My thinking was that, firstly, every A would make a transfer because the worst they could do is lose four tokens and they could gain as many as 19. Additionally, each B would accept a transfer, for precisely the same reason. Moreover, it would be awfully boring to sit in a room for an hour listening to rules and then not actually play the game in an active way.

I was an A, one of the two actively deciding groups. I decided to transfer 7 tokens, one above the minimum amount where the payoff to the B of accepting exceeded the amount that would be had from rejecting. For a B, accepting 7 tokens means earning £7.40, while rejecting it would mean getting £7. That said, for the B to accept costs all five Cs one token each, for a total loss among the Cs of £1. For the A, transferring seven tokens means getting £8.60 if the transfer is accepted and £6.80 if it is rejected (which would be against the interest of the B, provided they don’t care about the Cs).

In the end, I won £7.30, which means that my offer was rejected but that I guessed properly that the four other As would all make an offer.
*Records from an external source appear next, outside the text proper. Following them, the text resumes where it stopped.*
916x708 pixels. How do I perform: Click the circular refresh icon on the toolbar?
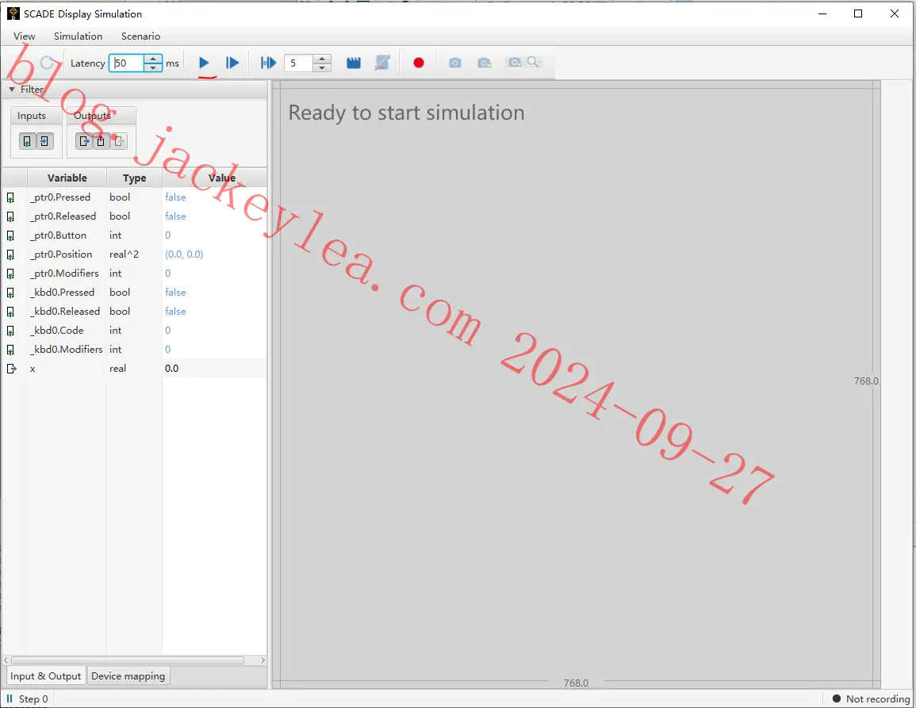[x=46, y=62]
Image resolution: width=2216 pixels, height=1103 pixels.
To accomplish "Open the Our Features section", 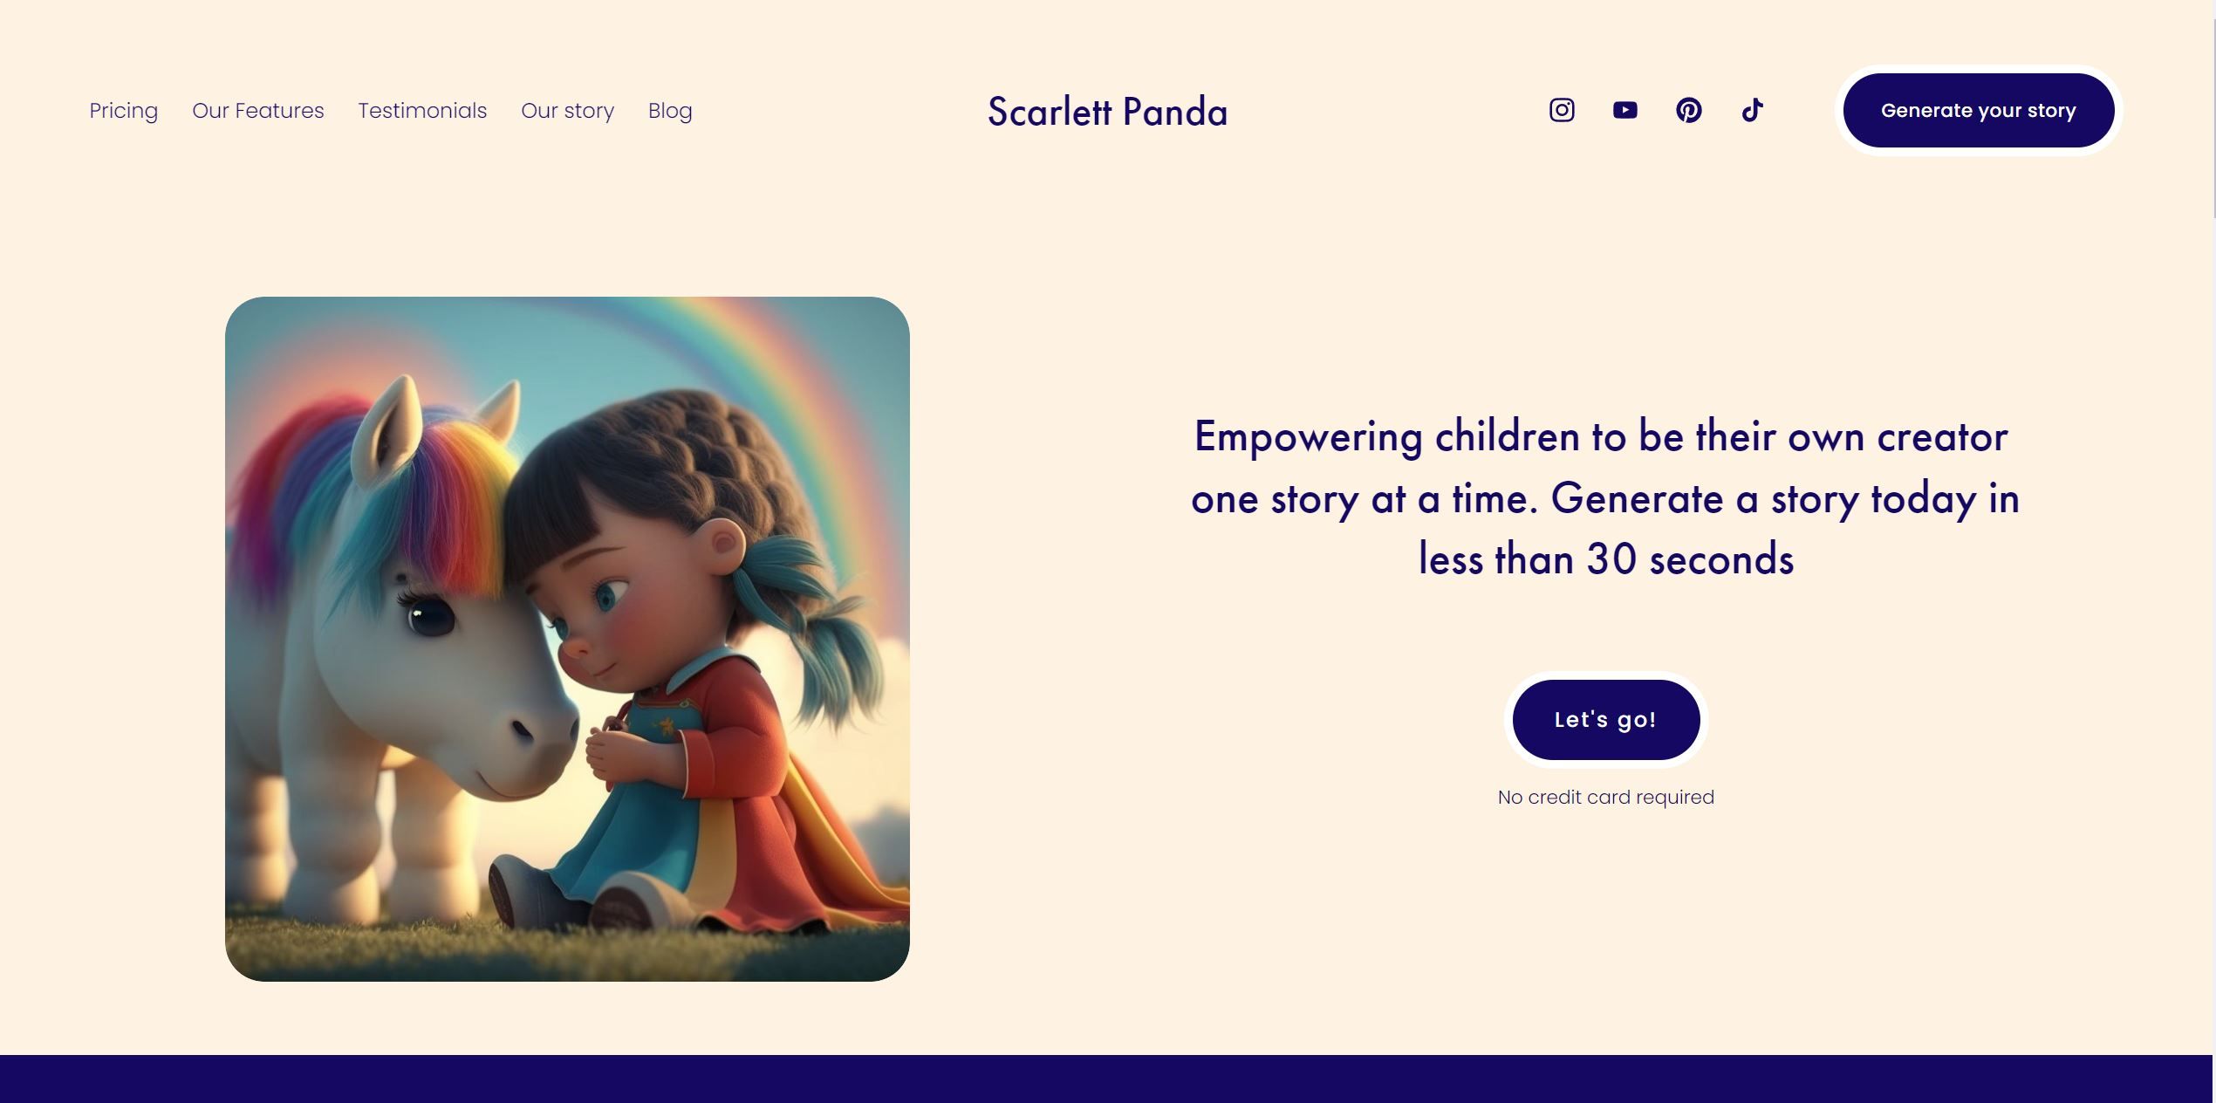I will point(257,111).
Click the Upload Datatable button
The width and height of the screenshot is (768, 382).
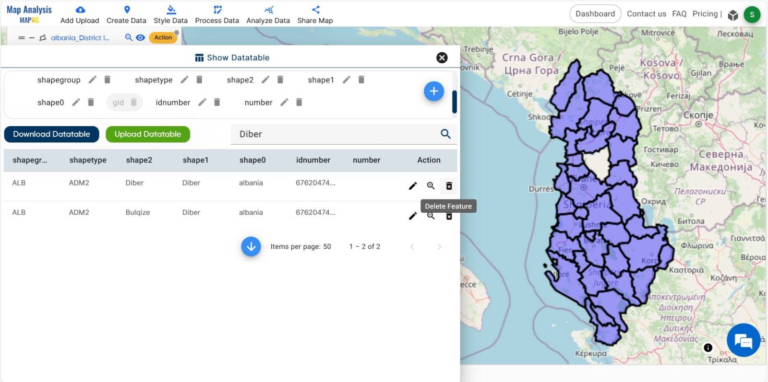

In addition to the £7.30, I got £3 just for playing.

The outcome of my section of the game, therefore, left me with £6.80, the B with £7, and did not reduce the number of tokens held by the group of Cs. Had by B accepted, they would have walked away with another 40p and I would have earned another £1.60. Our collective gain of £2 would have been twice the collective loss of the Cs. I suppose either concern for the Cs or the fact that I would earn more from the transaction caused them to reject my strategy of the minimum offer for clear mutual gain.